Feinstein Institute agrees to pay $3.9 million for a HIPAA settlement after OCR investigated a health data breach in 2012.

By Jacqueline LaPointe

- Feinstein Institute for Medical Research will pay $3.9 million in a HIPAA settlement with the Department of Health and Human Services (HHS) for a health data breach that occurred in September 2012, reports (HHS).

Institute pays $3.9M in HIPAA Settlement

The OCR stresses that research institutions must comply with HIPAA Rules just like all other HIPAA-covered entities.

Feinstein Institute is a research facility sponsored by New York-based Northwell Health Inc., a healthcare system that contains 21 hospitals and over 450 patient facilities and physician practices.

“Research institutions subject to HIPAA must be held to the same compliance standards as all other HIPAA-covered entities,” said Jocelyn Samuels, Director of OCR.  “For individuals to trust in the research process and for patients to trust in those institutions, they must have some assurance that their information is kept private and secure.”

The health data breach reportedly occurred when a computer programmer’s laptop was stolen from a car. The employee was responsible for organizing research data.

The laptop contained ePHI, such as names, dates of birth, addresses, Social Security numbers, diagnoses, laboratory results, medications, and medical information for potential participants. The Office of Civil Rights (OCR) reported that 13,000 individuals were potentially affected by the data breach.
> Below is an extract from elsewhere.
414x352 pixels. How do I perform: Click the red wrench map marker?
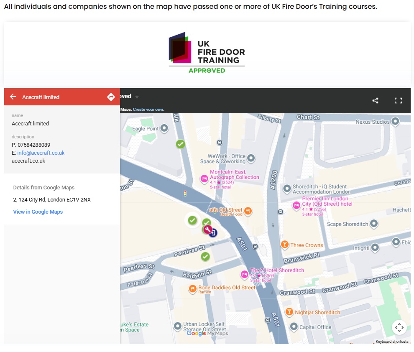point(207,230)
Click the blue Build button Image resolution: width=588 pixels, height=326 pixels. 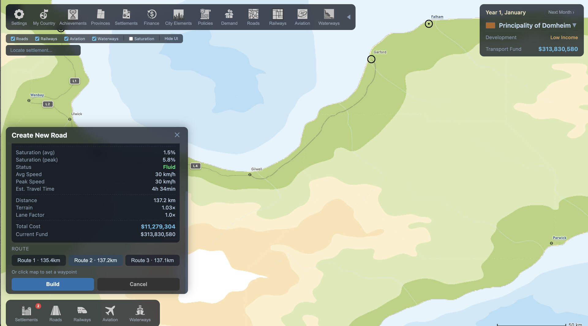coord(53,284)
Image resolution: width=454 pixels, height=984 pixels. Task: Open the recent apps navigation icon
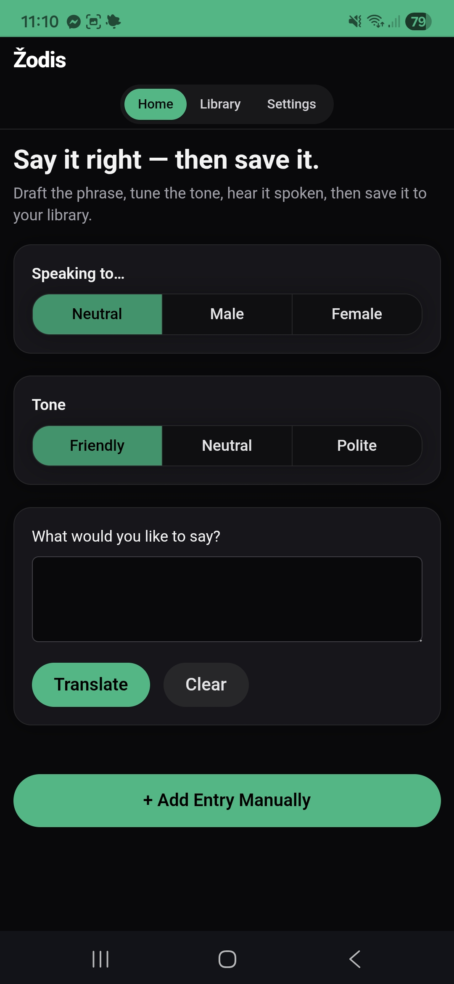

According to OCR’s investigation, the Feinstein Institute’s security management system was “limited in scope, incomplete, and insufficient to address potential risks and vulnerabilities to the confidentiality, integrity, and availability of ePHI held by the entity.”

The OCR discovered that the Feinstein Institute also did not have appropriate policies and procedures for authorizing access to ePHI, including a lack of safeguards to restrict access to unauthorized users. The Feinstein Institute also did not have comprehensive policies for controlling the physical movement of laptops containing ePHI into and out of its facilities. In particular, the institute did not establish proper safeguards for ePHI on electronic equipment that was acquired outside of the research facility.

Feinstein Institute announced in a recent press release that it has worked on improving health data security. It has communicated with individuals whose information may have been breached and offered them credit monitoring. Feinstein Institute also created a call center to address concerns about the potential violation.

To increase data security, Feinstein Institute has taken steps to implement a five-part corrective and preventative action plan to increase the following areas:

1) training and oversight

2) policy enhancement

3) deployment of additional technical safeguards

4) analysis of security posture

5) disciplinary action

The research facility reported that there have been no cases of unauthorized access or use of the ePHI on the laptop.

In light of this case, OCR reminds research institutions that they need to be aware of HIPAA regulations to ensure PHI and other health information is protected by the necessary safeguards. This case is a clear violation of physical and technical safeguards.

HHS states that physical safeguards involve protecting information systems, buildings, and equipment from potential environmental hazards and unauthorized access. Covered entities need to create policies that govern the physical movement of information systems, like laptops, to comply with HIPAA Rules.

It becomes more challenging to ensure physical safeguards are in place as more researchers and healthcare providers use their own devices.

Technical safeguards are policies and procedures that dictate how technology needs to be used in a secure way. Some examples include data encryption and multi-factor authentication. Covered entities also need to restrict access of PHI to only authorized personnel.

As seen in this case, an OCR investigation into alleged HIPAA violations can cost facilities millions of dollars. HHS also reminds all HIPAA-covered entities that potential violations can cost facilities their reputation. Individuals need to trust that research institutions, like Feinstein, are keeping their health information safe and secure.